I’m tempted to tell the cabdriver to pull over. To hop out ofthe car and sprint down the sidewalk toward his house in the pouring rain like we’re in the movies. But it doesn’t look like he’s home, and I have no idea what I would say or where to start, and this isn’t a movie.
“Hey.” Jacklyn’s voice interrupts my thoughts as though she’s reading them. “Let’s just get through dinner, okay?”
The cab pulls up at my house, and I take the opened bottle of bourbon Jacklyn clutches and throw back a swig. She’d been thoughtful enough to purchase two bottles for my brothers since I was in no such state for things like remembering birthdays or planning gifts. Problem is, because of said state, I already opened one bottle to calm my nerves on the way here. I hate bourbon, but it does the job of making me warm and fuzzy and convincing me that maybe I can get through this night after all.

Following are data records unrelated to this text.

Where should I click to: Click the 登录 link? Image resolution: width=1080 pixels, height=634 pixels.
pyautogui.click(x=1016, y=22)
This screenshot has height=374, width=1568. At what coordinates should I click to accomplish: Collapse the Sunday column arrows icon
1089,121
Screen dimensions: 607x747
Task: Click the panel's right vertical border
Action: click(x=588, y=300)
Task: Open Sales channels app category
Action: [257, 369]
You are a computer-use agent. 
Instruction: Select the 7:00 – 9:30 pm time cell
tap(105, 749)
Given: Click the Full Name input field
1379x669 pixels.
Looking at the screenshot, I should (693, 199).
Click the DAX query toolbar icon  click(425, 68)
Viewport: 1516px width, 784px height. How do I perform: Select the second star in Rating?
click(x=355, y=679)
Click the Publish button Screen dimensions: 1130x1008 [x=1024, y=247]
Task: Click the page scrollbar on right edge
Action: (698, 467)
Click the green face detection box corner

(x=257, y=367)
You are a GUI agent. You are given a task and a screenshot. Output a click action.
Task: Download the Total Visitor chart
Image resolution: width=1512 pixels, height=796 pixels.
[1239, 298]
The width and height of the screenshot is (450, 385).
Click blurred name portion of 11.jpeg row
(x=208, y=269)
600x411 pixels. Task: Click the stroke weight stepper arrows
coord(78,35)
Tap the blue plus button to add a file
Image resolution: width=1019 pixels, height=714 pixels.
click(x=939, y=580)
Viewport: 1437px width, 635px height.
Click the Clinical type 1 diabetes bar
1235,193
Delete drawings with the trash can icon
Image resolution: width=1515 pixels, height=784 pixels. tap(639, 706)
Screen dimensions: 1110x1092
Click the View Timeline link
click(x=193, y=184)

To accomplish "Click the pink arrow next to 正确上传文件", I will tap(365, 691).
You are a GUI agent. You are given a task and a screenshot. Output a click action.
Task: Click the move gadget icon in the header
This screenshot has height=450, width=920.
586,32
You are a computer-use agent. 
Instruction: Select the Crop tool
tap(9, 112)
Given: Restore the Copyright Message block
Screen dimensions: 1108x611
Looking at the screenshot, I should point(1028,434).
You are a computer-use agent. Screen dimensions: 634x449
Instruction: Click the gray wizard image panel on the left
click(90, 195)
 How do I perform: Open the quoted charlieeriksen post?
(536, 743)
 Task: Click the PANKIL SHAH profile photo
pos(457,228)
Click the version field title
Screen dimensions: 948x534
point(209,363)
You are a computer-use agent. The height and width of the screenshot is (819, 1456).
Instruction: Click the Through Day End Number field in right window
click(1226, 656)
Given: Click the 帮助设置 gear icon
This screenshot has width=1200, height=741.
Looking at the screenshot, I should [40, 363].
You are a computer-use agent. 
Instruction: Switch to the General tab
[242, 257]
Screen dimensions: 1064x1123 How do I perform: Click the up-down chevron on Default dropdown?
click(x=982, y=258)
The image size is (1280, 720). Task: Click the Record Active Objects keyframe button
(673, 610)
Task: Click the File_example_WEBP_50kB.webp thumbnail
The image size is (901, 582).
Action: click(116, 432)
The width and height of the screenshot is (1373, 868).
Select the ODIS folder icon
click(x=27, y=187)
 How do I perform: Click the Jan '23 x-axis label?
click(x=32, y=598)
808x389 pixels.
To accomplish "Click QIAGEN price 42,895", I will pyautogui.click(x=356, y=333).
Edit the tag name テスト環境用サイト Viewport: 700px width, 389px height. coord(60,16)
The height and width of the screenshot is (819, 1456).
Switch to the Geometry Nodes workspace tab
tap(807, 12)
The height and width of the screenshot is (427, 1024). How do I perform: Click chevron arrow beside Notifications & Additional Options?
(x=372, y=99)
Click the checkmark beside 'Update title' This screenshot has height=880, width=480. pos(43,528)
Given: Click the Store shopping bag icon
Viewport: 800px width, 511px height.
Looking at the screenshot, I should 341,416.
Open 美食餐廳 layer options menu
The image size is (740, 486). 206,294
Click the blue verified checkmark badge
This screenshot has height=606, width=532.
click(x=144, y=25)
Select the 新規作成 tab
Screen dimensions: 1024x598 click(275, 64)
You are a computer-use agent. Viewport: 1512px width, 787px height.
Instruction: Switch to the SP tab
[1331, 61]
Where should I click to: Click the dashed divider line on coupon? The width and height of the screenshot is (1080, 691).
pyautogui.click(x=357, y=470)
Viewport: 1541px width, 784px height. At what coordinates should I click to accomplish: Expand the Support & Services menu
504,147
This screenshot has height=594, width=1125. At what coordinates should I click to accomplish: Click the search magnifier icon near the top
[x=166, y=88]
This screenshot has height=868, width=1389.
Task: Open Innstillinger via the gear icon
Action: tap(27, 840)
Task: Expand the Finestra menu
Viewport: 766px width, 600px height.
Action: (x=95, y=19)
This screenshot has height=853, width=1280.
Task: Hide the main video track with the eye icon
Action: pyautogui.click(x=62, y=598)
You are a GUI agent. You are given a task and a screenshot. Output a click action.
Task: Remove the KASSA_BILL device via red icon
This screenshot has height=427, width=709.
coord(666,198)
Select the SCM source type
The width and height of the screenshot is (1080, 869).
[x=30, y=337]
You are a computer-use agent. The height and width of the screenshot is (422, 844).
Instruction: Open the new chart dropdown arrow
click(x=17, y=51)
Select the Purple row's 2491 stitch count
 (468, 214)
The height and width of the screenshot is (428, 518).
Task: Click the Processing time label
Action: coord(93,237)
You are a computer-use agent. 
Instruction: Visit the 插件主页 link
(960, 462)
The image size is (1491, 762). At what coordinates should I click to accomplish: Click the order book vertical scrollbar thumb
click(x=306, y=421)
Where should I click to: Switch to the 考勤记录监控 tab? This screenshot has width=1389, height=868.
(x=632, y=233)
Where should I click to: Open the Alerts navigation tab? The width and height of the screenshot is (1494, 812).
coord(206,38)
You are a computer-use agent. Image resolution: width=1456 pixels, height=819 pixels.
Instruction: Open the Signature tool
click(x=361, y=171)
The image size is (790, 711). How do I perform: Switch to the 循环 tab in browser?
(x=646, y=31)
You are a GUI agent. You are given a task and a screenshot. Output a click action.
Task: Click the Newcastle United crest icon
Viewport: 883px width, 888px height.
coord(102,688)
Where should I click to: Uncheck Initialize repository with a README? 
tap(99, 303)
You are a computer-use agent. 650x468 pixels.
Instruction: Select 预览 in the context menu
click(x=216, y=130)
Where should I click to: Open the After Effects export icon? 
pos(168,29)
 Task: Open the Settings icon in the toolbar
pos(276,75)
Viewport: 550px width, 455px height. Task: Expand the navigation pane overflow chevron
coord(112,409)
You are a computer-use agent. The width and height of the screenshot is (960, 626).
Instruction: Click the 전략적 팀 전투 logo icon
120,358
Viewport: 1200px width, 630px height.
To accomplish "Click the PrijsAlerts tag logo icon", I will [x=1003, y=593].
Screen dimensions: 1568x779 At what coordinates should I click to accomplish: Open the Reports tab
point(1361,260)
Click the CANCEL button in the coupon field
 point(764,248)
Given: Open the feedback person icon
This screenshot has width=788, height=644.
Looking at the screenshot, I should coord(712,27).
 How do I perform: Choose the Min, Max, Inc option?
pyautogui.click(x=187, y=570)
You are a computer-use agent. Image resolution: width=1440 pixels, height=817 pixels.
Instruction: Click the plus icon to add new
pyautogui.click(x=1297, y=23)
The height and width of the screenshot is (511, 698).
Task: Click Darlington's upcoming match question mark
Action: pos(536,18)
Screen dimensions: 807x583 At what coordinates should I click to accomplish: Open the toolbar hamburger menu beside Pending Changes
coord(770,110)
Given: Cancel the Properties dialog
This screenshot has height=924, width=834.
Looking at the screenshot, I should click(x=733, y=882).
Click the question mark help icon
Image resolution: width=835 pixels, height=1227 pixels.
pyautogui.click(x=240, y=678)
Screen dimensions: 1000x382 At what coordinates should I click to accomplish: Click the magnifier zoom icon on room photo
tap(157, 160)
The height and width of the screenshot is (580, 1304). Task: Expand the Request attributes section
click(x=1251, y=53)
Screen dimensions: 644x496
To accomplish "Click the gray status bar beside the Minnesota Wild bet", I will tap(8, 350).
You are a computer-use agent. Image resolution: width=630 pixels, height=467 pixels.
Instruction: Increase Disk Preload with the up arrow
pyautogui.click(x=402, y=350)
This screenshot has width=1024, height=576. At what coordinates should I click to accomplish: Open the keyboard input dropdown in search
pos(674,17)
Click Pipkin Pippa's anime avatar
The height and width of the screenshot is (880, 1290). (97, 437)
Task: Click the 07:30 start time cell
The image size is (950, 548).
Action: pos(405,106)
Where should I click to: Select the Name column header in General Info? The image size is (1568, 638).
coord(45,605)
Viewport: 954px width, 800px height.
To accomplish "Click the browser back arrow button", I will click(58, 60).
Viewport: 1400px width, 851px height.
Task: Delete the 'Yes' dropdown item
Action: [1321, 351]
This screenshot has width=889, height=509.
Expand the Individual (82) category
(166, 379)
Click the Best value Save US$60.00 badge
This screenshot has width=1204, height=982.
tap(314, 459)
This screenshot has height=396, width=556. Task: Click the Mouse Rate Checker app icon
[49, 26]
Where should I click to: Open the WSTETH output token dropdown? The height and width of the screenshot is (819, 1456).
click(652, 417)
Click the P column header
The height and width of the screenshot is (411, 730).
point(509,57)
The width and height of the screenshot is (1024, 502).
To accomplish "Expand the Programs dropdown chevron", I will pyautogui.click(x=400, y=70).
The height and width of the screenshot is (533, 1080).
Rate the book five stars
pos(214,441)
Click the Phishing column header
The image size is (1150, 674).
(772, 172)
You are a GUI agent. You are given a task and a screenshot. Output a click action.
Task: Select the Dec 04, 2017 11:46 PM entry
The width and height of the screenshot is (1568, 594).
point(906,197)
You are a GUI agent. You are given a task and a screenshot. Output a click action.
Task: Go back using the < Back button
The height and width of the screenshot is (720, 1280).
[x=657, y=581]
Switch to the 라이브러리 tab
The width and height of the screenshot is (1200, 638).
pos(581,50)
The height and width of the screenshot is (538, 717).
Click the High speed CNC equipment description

Jacklyn steps out of the car first, opening an umbrella for us to huddle underneath while we rush up the drive. We make our way through the front door, slipping out of our raincoats and hanging them with our bags in a nearby closet. I pause for a moment, closing my eyes and basking in the warmth of the house on this cool, rainy evening, the smell of freshly baked cake wafting through the air.
Then I’m pelted in the shoulder, and I open my eyes to see a Nerf football at my feet.
“Sorry,” Eli, my nephew, says seconds later as he scoops up the football and runs back to the dining room, footsteps reverberating throughout the entranceway. At the same time, chaotic, poorly played notes from the old piano in the living room ring through the house in what sounds like “Mary Had a Little Lamb” in extreme slow motion.
I cast a glance over at Jacklyn, who wears an expression of displeasure and mutters under her breath, “This reminds me that I need to get my IUD replaced next month.”
A short laugh bursts out of me, and I relax my shoulders, more at ease with her beside me. We make our way into the kitchen and find Marcus and Mason standing over a ceramic bowl of tortilla chips, Marcus in his park ranger khakis and Mason in his light blue scrubs.
“Well, look who it is,” Mason says at our approach. “Our baby sister back from the great outdoors.”
I hold up both bottles of bourbon. “Happy birthday, idiots.”
“Hey now.” Marcus takes a bottle and examines it in the light. “Mine’s already open. That’s not fair.”
“Here, I can fix that.” Jacklyn takes Mason’s unopened bottle from his hand, twists off the top, and throws her head back as she takes a long pull. Then she passes the bottle back to Mason, her deep red lipstick coating the rim. “Now you’re even.”